▸ PROBLEM REQUIREMENTS
Copy out every one of the following rows word for word.

--- START ---

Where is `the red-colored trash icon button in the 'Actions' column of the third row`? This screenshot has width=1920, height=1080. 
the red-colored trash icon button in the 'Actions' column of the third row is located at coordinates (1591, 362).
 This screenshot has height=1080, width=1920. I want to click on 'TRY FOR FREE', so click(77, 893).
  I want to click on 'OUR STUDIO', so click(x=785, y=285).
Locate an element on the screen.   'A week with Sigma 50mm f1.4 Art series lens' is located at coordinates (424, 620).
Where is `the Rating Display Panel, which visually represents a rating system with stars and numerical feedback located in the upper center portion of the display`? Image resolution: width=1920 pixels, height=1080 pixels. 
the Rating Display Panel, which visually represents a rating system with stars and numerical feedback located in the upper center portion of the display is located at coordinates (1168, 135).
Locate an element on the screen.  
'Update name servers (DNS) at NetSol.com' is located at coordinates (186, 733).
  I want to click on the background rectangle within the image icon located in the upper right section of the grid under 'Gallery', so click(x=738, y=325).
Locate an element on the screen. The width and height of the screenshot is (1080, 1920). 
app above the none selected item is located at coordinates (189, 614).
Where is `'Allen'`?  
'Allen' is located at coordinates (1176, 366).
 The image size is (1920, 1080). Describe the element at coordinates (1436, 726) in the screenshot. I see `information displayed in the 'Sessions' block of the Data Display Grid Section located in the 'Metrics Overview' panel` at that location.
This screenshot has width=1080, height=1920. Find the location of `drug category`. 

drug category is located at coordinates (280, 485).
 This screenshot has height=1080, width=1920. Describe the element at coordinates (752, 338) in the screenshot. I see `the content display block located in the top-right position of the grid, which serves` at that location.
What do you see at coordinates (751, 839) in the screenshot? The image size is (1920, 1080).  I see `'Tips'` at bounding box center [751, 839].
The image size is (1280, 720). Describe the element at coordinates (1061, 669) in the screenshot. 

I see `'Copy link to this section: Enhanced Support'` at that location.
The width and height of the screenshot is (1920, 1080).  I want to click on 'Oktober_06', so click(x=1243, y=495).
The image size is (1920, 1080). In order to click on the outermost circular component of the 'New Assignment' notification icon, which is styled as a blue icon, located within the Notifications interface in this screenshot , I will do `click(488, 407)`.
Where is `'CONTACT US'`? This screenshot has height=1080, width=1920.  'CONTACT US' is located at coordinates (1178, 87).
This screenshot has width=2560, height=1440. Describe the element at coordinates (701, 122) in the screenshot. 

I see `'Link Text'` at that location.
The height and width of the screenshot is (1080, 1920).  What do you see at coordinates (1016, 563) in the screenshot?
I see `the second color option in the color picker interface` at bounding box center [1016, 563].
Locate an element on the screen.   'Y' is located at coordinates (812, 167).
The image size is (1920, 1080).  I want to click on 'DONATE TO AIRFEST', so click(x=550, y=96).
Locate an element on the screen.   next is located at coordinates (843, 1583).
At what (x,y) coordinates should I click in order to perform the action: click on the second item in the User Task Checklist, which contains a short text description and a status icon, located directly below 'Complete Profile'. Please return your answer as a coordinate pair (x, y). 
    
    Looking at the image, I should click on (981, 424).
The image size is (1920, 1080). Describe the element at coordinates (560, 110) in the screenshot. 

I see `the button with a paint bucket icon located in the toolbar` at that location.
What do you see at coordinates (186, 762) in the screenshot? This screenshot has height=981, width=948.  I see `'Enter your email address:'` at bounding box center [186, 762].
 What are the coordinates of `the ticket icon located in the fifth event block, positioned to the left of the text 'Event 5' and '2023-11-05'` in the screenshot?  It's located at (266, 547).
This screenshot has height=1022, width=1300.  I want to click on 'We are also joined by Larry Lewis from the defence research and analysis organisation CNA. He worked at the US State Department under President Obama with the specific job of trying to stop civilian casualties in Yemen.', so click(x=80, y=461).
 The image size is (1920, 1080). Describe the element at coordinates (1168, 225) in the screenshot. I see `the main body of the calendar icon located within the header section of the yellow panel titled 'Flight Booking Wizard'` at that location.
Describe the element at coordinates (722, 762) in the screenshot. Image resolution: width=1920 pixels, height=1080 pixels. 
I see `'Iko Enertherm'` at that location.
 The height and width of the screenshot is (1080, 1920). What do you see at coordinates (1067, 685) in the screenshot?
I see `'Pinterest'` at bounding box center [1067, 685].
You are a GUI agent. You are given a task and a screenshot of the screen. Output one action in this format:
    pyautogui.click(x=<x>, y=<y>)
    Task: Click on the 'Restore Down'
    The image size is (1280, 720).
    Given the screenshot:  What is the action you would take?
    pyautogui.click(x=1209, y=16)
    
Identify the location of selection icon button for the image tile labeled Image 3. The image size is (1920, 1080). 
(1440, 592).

--- END ---

▸ SOLUTION FOR THIS TASK
Where is `the red-colored trash icon button in the 'Actions' column of the third row`? This screenshot has width=1920, height=1080. 
the red-colored trash icon button in the 'Actions' column of the third row is located at coordinates (1591, 362).
 This screenshot has height=1080, width=1920. I want to click on 'TRY FOR FREE', so click(77, 893).
  I want to click on 'OUR STUDIO', so click(x=785, y=285).
Locate an element on the screen.   'A week with Sigma 50mm f1.4 Art series lens' is located at coordinates (424, 620).
Where is `the Rating Display Panel, which visually represents a rating system with stars and numerical feedback located in the upper center portion of the display`? Image resolution: width=1920 pixels, height=1080 pixels. 
the Rating Display Panel, which visually represents a rating system with stars and numerical feedback located in the upper center portion of the display is located at coordinates (1168, 135).
Locate an element on the screen.  
'Update name servers (DNS) at NetSol.com' is located at coordinates (186, 733).
  I want to click on the background rectangle within the image icon located in the upper right section of the grid under 'Gallery', so click(x=738, y=325).
Locate an element on the screen. The width and height of the screenshot is (1080, 1920). 
app above the none selected item is located at coordinates (189, 614).
Where is `'Allen'`?  
'Allen' is located at coordinates (1176, 366).
 The image size is (1920, 1080). Describe the element at coordinates (1436, 726) in the screenshot. I see `information displayed in the 'Sessions' block of the Data Display Grid Section located in the 'Metrics Overview' panel` at that location.
This screenshot has width=1080, height=1920. Find the location of `drug category`. 

drug category is located at coordinates (280, 485).
 This screenshot has height=1080, width=1920. Describe the element at coordinates (752, 338) in the screenshot. I see `the content display block located in the top-right position of the grid, which serves` at that location.
What do you see at coordinates (751, 839) in the screenshot? The image size is (1920, 1080).  I see `'Tips'` at bounding box center [751, 839].
The image size is (1280, 720). Describe the element at coordinates (1061, 669) in the screenshot. 

I see `'Copy link to this section: Enhanced Support'` at that location.
The width and height of the screenshot is (1920, 1080).  I want to click on 'Oktober_06', so click(x=1243, y=495).
The image size is (1920, 1080). In order to click on the outermost circular component of the 'New Assignment' notification icon, which is styled as a blue icon, located within the Notifications interface in this screenshot , I will do `click(488, 407)`.
Where is `'CONTACT US'`? This screenshot has height=1080, width=1920.  'CONTACT US' is located at coordinates (1178, 87).
This screenshot has width=2560, height=1440. Describe the element at coordinates (701, 122) in the screenshot. 

I see `'Link Text'` at that location.
The height and width of the screenshot is (1080, 1920).  What do you see at coordinates (1016, 563) in the screenshot?
I see `the second color option in the color picker interface` at bounding box center [1016, 563].
Locate an element on the screen.   'Y' is located at coordinates (812, 167).
The image size is (1920, 1080).  I want to click on 'DONATE TO AIRFEST', so click(x=550, y=96).
Locate an element on the screen.   next is located at coordinates (843, 1583).
At what (x,y) coordinates should I click in order to perform the action: click on the second item in the User Task Checklist, which contains a short text description and a status icon, located directly below 'Complete Profile'. Please return your answer as a coordinate pair (x, y). 
    
    Looking at the image, I should click on (981, 424).
The image size is (1920, 1080). Describe the element at coordinates (560, 110) in the screenshot. 

I see `the button with a paint bucket icon located in the toolbar` at that location.
What do you see at coordinates (186, 762) in the screenshot? This screenshot has height=981, width=948.  I see `'Enter your email address:'` at bounding box center [186, 762].
 What are the coordinates of `the ticket icon located in the fifth event block, positioned to the left of the text 'Event 5' and '2023-11-05'` in the screenshot?  It's located at (266, 547).
This screenshot has height=1022, width=1300.  I want to click on 'We are also joined by Larry Lewis from the defence research and analysis organisation CNA. He worked at the US State Department under President Obama with the specific job of trying to stop civilian casualties in Yemen.', so click(x=80, y=461).
 The image size is (1920, 1080). Describe the element at coordinates (1168, 225) in the screenshot. I see `the main body of the calendar icon located within the header section of the yellow panel titled 'Flight Booking Wizard'` at that location.
Describe the element at coordinates (722, 762) in the screenshot. Image resolution: width=1920 pixels, height=1080 pixels. 
I see `'Iko Enertherm'` at that location.
 The height and width of the screenshot is (1080, 1920). What do you see at coordinates (1067, 685) in the screenshot?
I see `'Pinterest'` at bounding box center [1067, 685].
You are a GUI agent. You are given a task and a screenshot of the screen. Output one action in this format:
    pyautogui.click(x=<x>, y=<y>)
    Task: Click on the 'Restore Down'
    The image size is (1280, 720).
    Given the screenshot:  What is the action you would take?
    pyautogui.click(x=1209, y=16)
    
Identify the location of selection icon button for the image tile labeled Image 3. The image size is (1920, 1080). 
(1440, 592).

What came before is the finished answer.